Le 18/08/2014 03:02, Guido van Rossum a écrit :
On Sun, Aug 17, 2014 at 6:29 AM, Barry Warsaw <ba...@python.org
<mailto:ba...@python.org>> wrote:

    On Aug 16, 2014, at 07:43 PM, Guido van Rossum wrote:

     >(Don't understand this to mean that we should never deprecate things.
     >Deprecations will happen, they are necessary for the evolution of any
     >programming language. But they won't ever hurt in the way that
    Python 3
     >hurt.)

    It would be useful to explore what causes the most pain in the 2->3
    transition?  IMHO, it's not the deprecations or changes such as print ->
    print().  It's the bytes/str split - a fundamental change to core
    and common
    data types.  The question then is whether you foresee any similar
    looming
    pervasive change? [*]


I'm unsure about what's the single biggest pain moving to Python 3. In
the past I would have said that it's for sure the bytes/str split (which
both the biggest pain and the biggest payoff).

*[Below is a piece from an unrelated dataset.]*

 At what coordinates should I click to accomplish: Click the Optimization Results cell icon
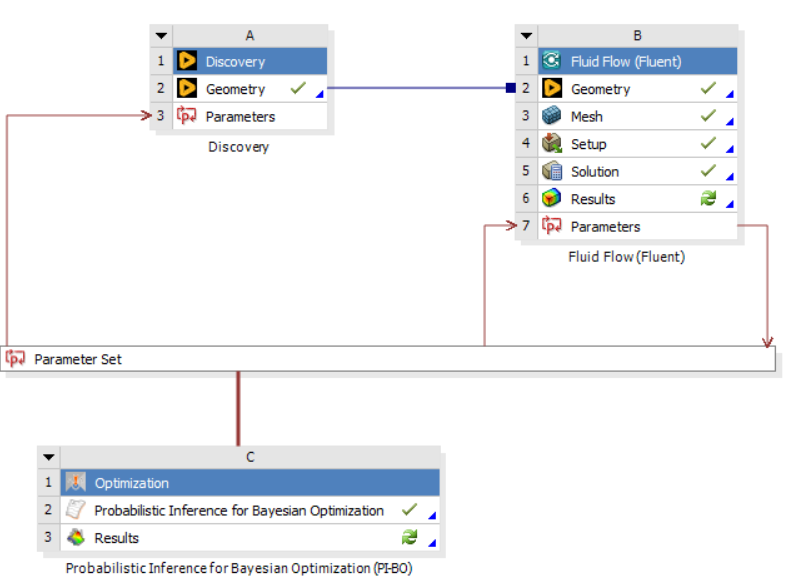click(76, 538)
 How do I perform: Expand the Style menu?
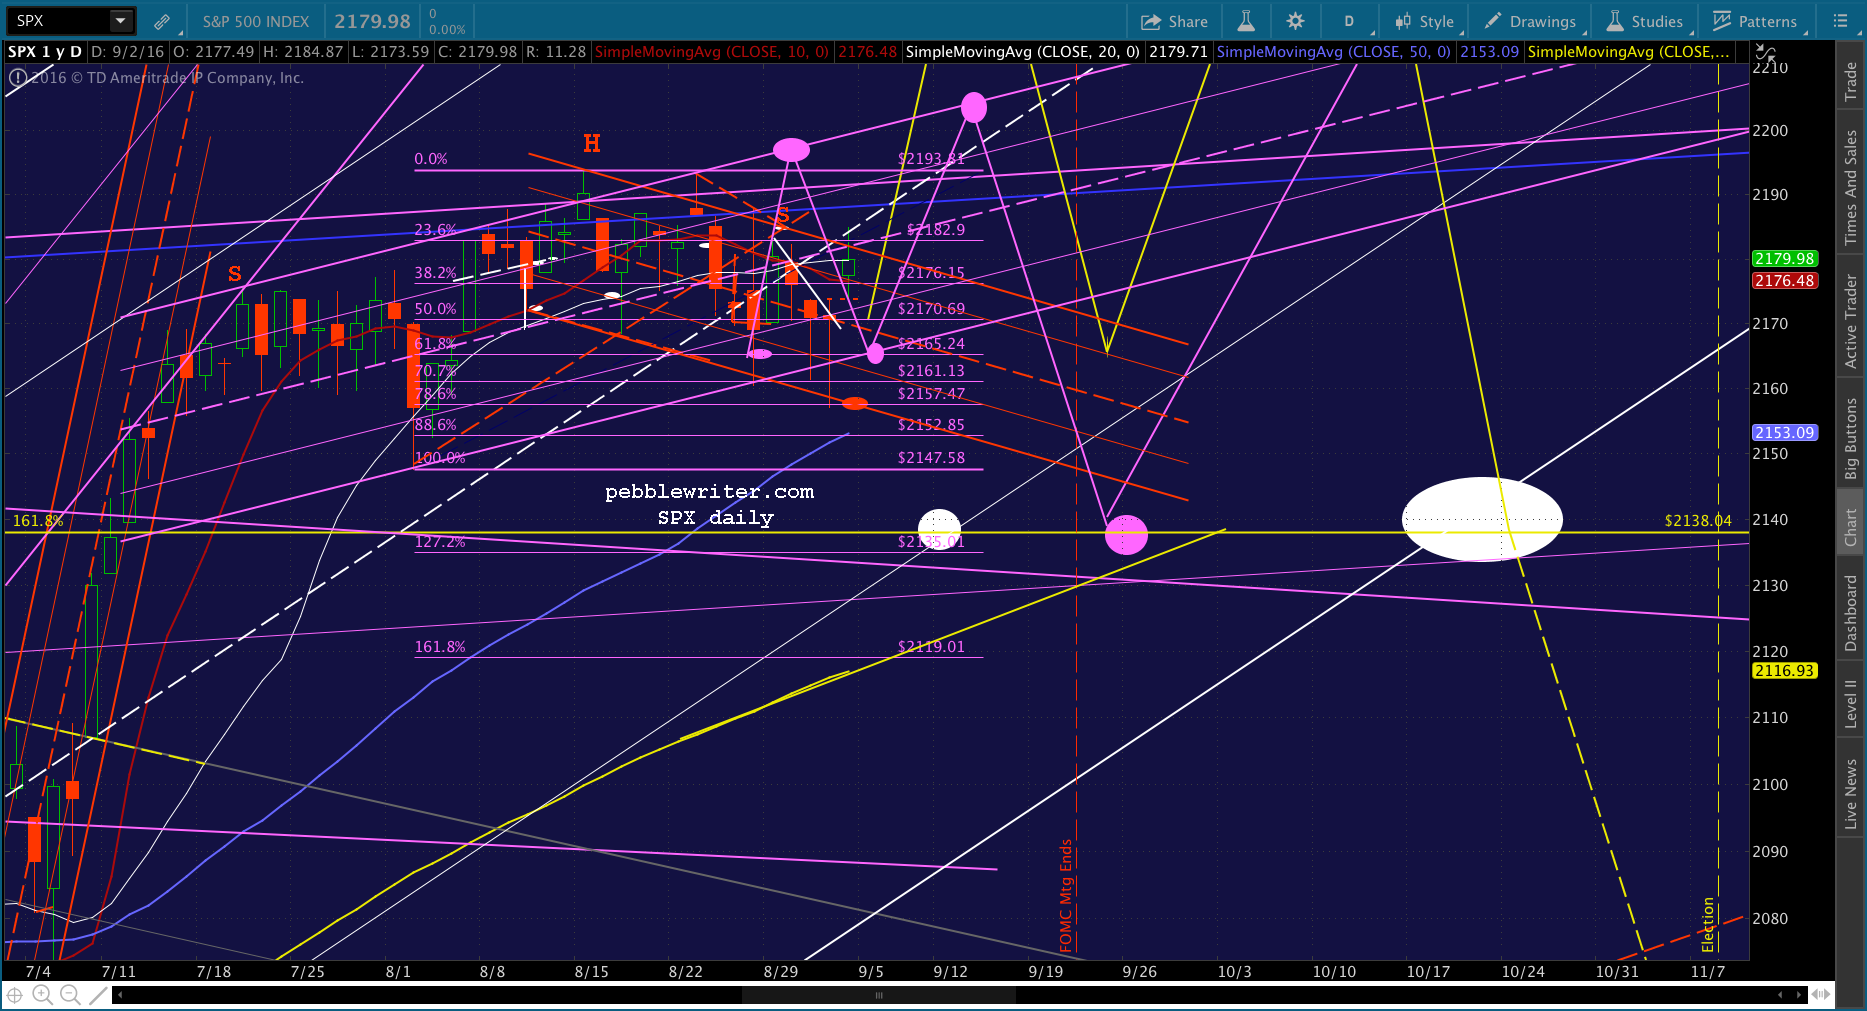1426,21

The pain was even bigger because in addition to the change in underlying types, the names of the types were not compatible between the python versions. I often try to write compatible code between python2 and 3, and I can't use "str" because it has not the same meaning in both versions, I can not use "unicode" because it disappeared in python3, and I can't use "byte" because it doesn't exist in python2. Add __str__ and __unicode__ to the mix and then you get the real pain.

Actually "str" is still usefull in the cases where a library is byte-only in python2 and unicode-only in python3 (hello, locale.setlocale()).